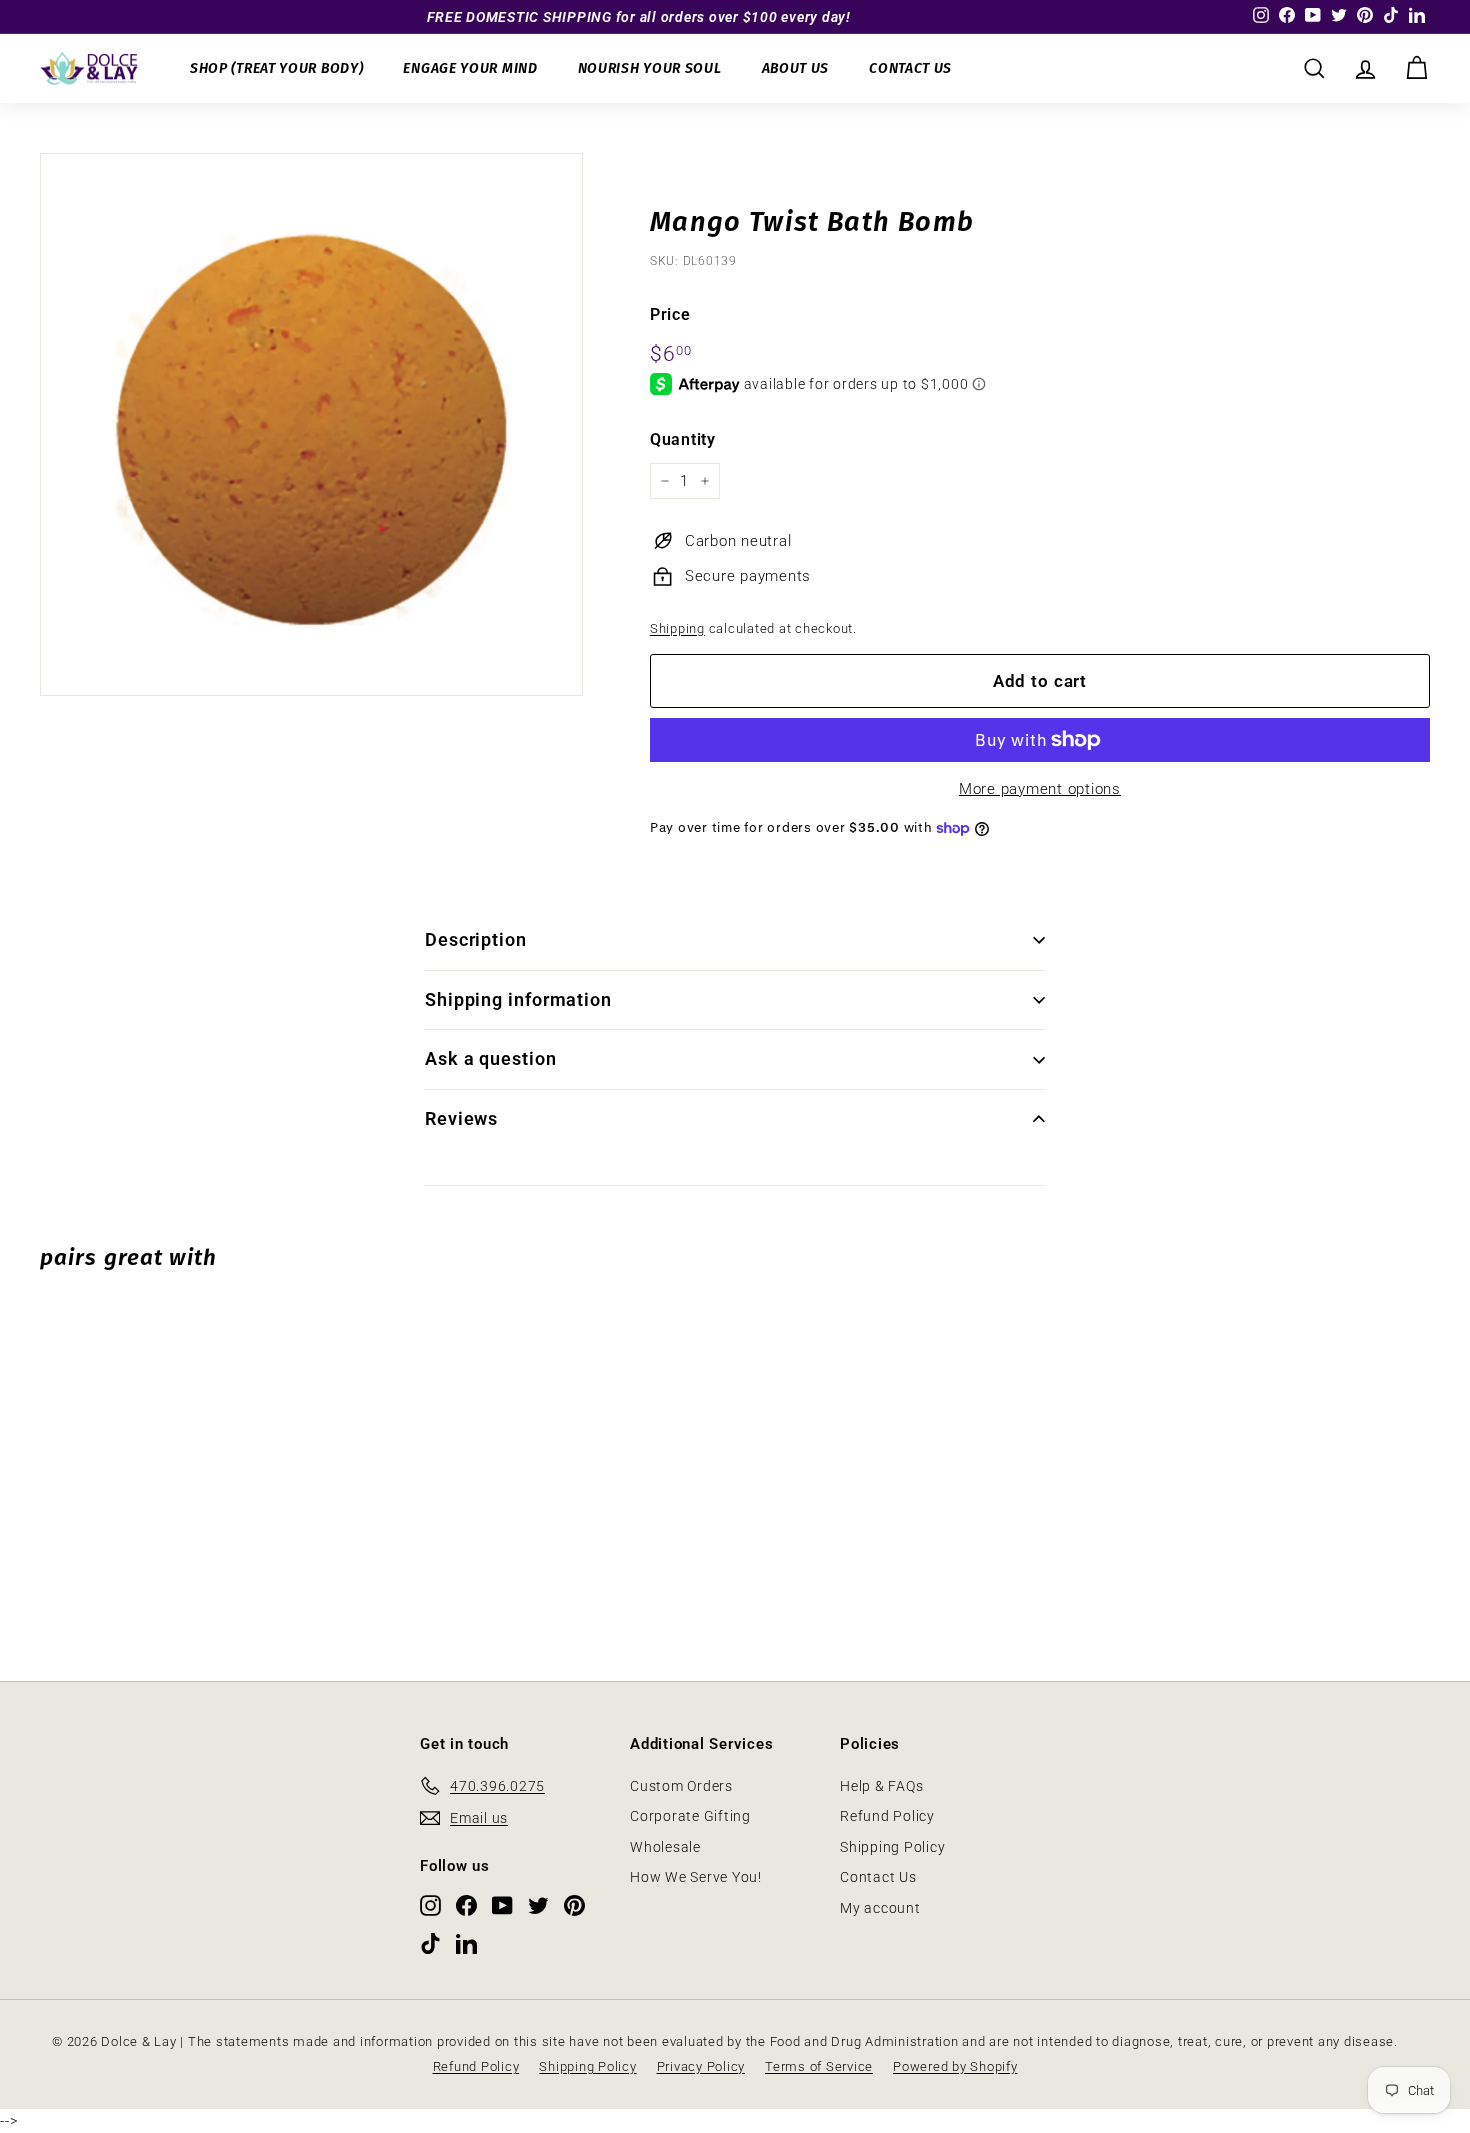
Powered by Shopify (955, 2066)
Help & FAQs (881, 1786)
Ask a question (491, 1058)
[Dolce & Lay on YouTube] (502, 1904)
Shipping (677, 628)
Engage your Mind (470, 68)
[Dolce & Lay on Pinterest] (574, 1904)
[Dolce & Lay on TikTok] (430, 1942)
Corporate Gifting (690, 1816)
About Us (796, 68)
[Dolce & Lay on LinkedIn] (466, 1942)
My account (880, 1908)
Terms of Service (819, 2066)
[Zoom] (311, 424)
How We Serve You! (696, 1877)
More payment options (1040, 789)
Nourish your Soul (650, 68)
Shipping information (518, 999)
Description (476, 939)
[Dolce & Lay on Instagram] (430, 1904)
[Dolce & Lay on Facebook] (466, 1904)
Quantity (683, 439)
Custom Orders (681, 1786)
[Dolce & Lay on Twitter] (538, 1904)
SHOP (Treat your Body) (276, 68)
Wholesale (665, 1847)
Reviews (461, 1118)
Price (670, 314)
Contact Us (910, 68)
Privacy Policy (701, 2066)
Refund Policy (887, 1816)
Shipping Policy (892, 1847)
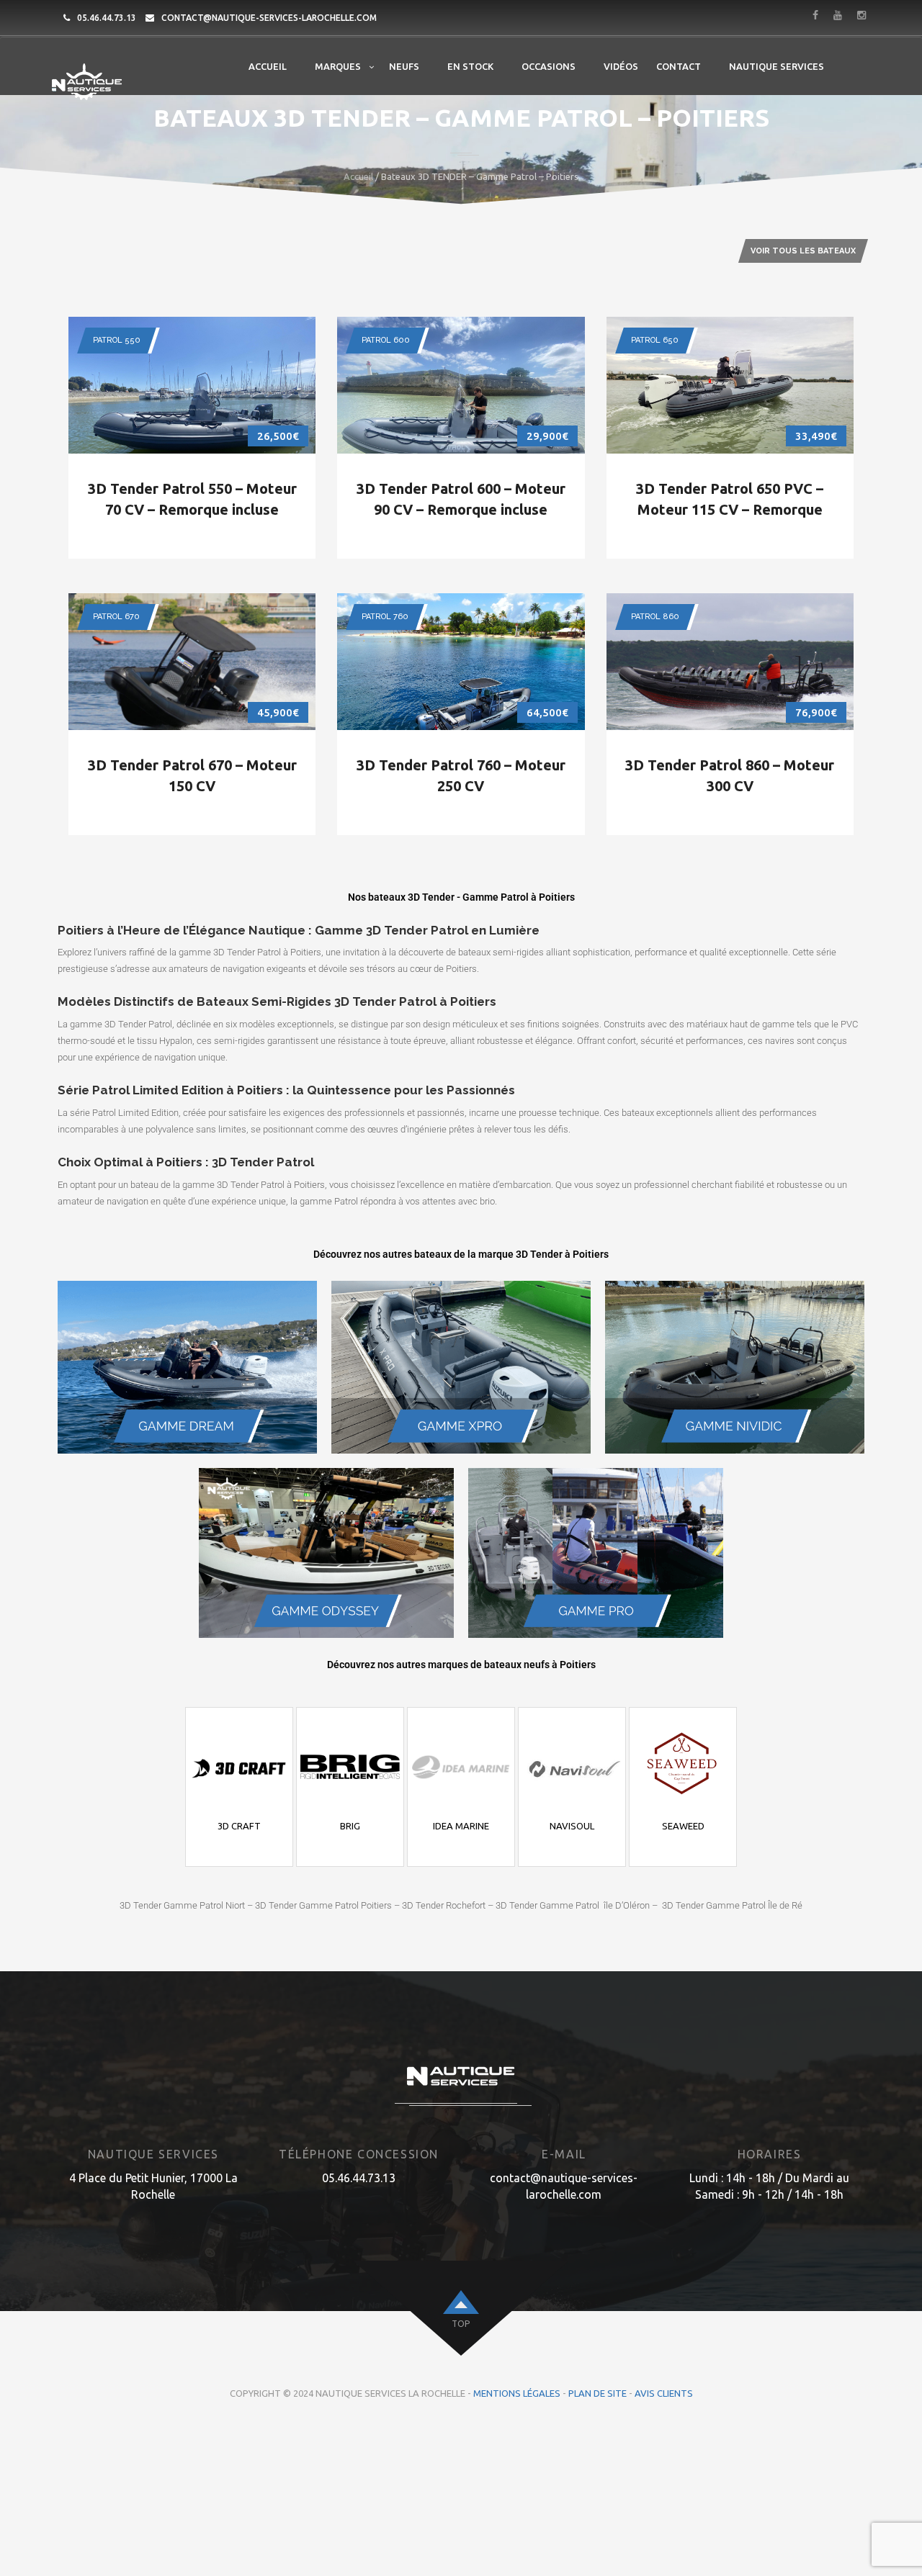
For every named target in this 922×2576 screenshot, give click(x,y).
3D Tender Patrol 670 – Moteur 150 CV (192, 775)
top (461, 2323)
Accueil (268, 66)
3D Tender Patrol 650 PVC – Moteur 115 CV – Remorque (729, 499)
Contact (678, 66)
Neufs (404, 66)
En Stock (470, 66)
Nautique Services (776, 66)
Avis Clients (664, 2393)
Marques (338, 66)
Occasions (549, 66)
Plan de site (597, 2393)
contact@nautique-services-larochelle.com (269, 17)
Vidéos (621, 66)
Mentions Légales (516, 2393)
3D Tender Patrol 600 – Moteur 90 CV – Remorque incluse (461, 499)
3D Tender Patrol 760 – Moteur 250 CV (461, 775)
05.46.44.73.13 (106, 17)
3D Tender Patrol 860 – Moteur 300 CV (729, 775)
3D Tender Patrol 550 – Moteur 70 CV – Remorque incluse (192, 499)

##############################

TASK TO COMPLETE: Starting at the line that contains "Accueil (268, 66)", write out every line to the end of the entries, exactly as given.

OUTPUT OF THE EXERCISE:
Accueil (268, 66)
3D Tender Patrol 650 PVC – Moteur 115 CV – Remorque (729, 499)
Contact (678, 66)
Neufs (404, 66)
En Stock (470, 66)
Nautique Services (776, 66)
Avis Clients (664, 2393)
Marques (338, 66)
Occasions (549, 66)
Plan de site (597, 2393)
contact@nautique-services-larochelle.com (269, 17)
Vidéos (621, 66)
Mentions Légales (516, 2393)
3D Tender Patrol 600 – Moteur 90 CV – Remorque incluse (461, 499)
3D Tender Patrol 760 – Moteur 250 CV (461, 775)
05.46.44.73.13 (106, 17)
3D Tender Patrol 860 – Moteur 300 CV (729, 775)
3D Tender Patrol 550 – Moteur 70 CV – Remorque incluse (192, 499)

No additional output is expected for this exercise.